### Extracted records:

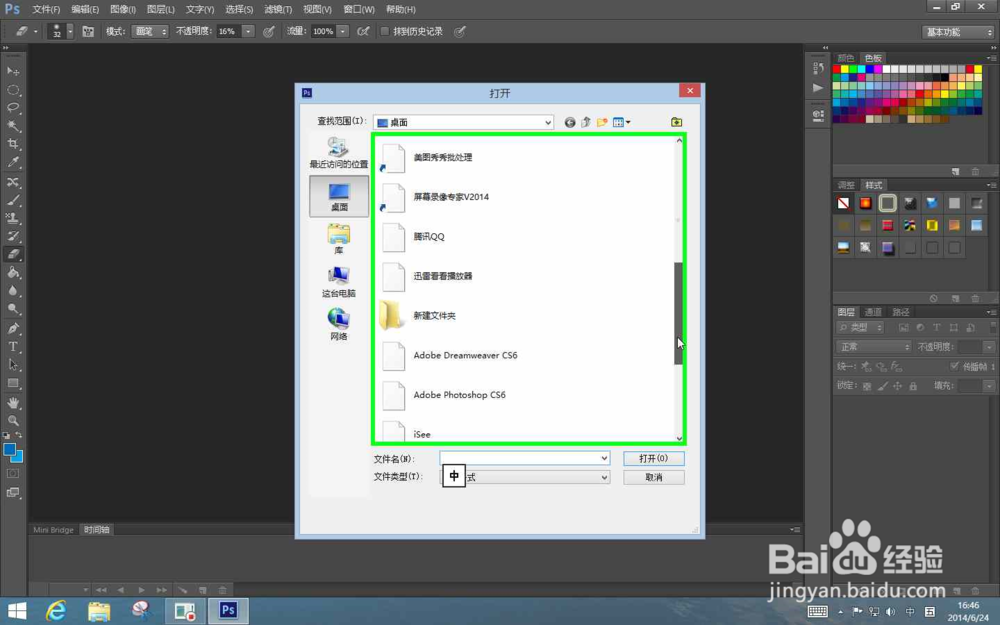Screen dimensions: 1000x625
Task: Open the 滤镜 menu
Action: (x=276, y=9)
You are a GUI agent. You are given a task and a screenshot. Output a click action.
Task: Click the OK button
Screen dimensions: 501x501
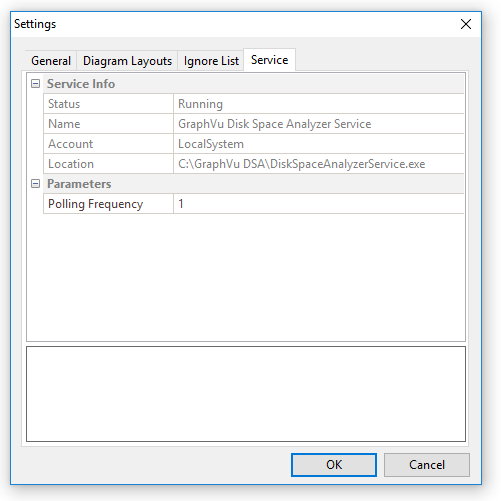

### Work request:
Where a line contains "You are a GUI", begin there and transcribe every line through the last one of the records above, exactly and with no pictures.

### Answer to the problem:
You are a GUI agent. You are given a task and a screenshot. Output a click action.
Task: Click the OK button
Screen dimensions: 501x501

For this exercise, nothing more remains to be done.